> [Exercise objective]: Go to the line holding "The image size is (1568, 782)." in the entries below and write out exactly every line down to and including the line holding "Check the Entire Workout peak power box".

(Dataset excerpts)
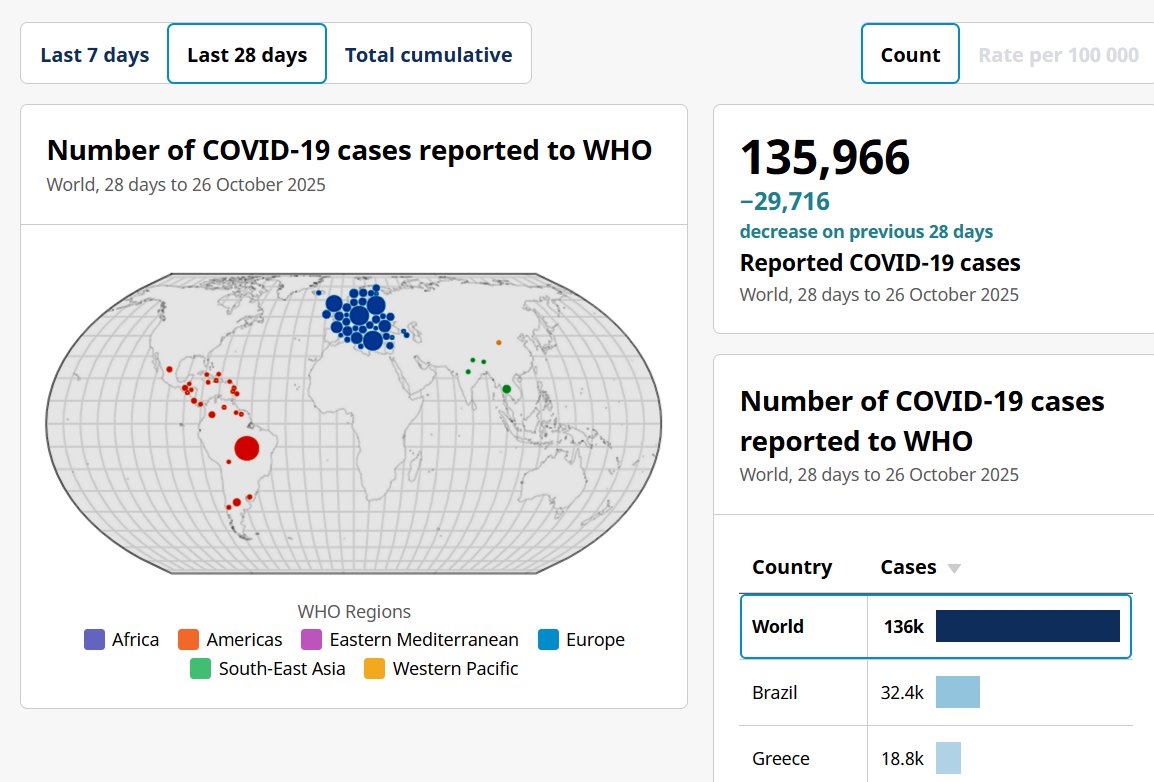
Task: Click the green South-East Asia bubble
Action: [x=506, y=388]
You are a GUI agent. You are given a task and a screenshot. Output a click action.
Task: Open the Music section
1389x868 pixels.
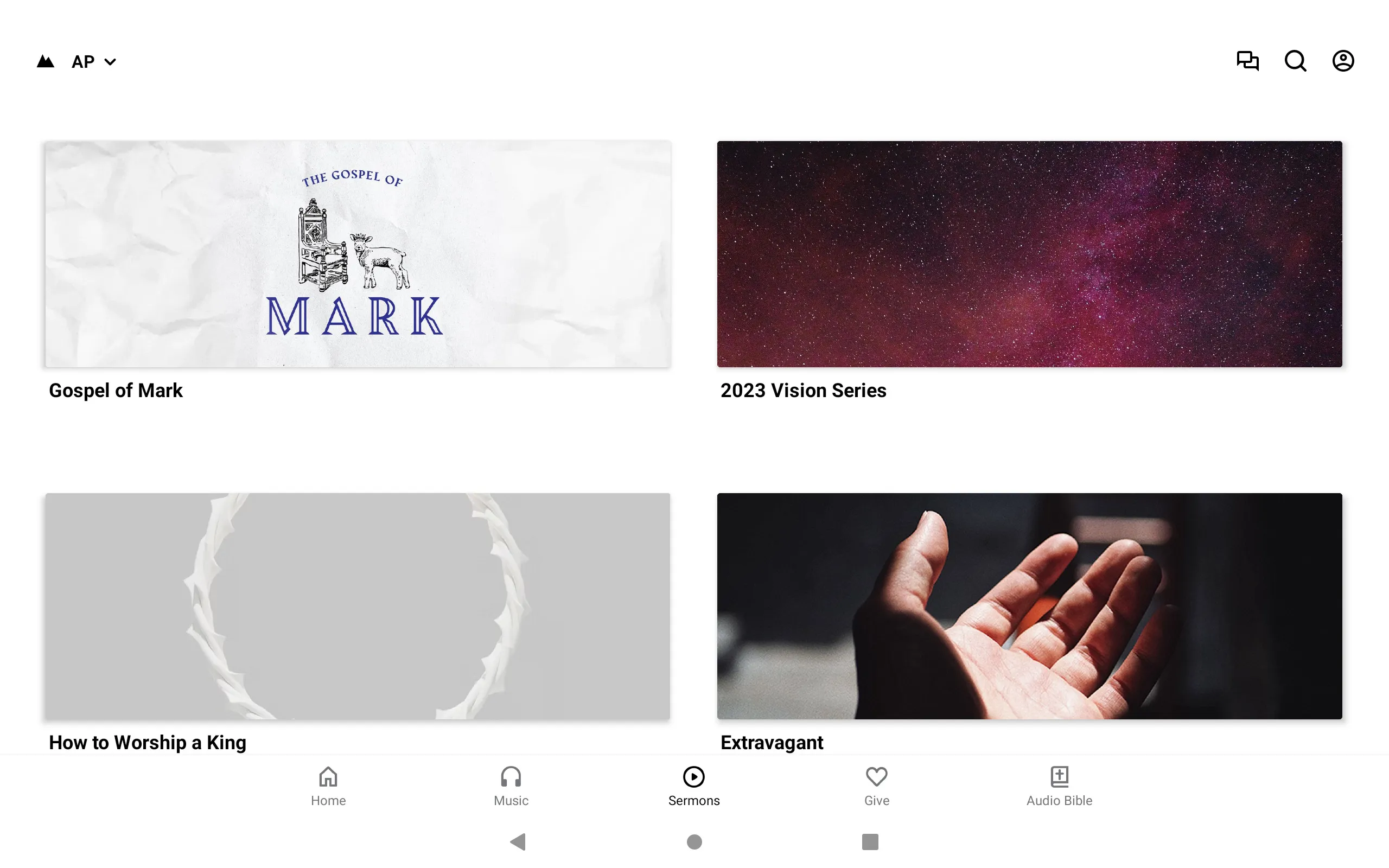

* * *

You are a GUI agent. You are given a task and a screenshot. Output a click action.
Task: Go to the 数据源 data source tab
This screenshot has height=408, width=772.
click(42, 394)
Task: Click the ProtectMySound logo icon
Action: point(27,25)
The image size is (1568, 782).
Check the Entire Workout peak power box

> [Answer to the exercise]:
The image size is (1568, 782).
Check the Entire Workout peak power box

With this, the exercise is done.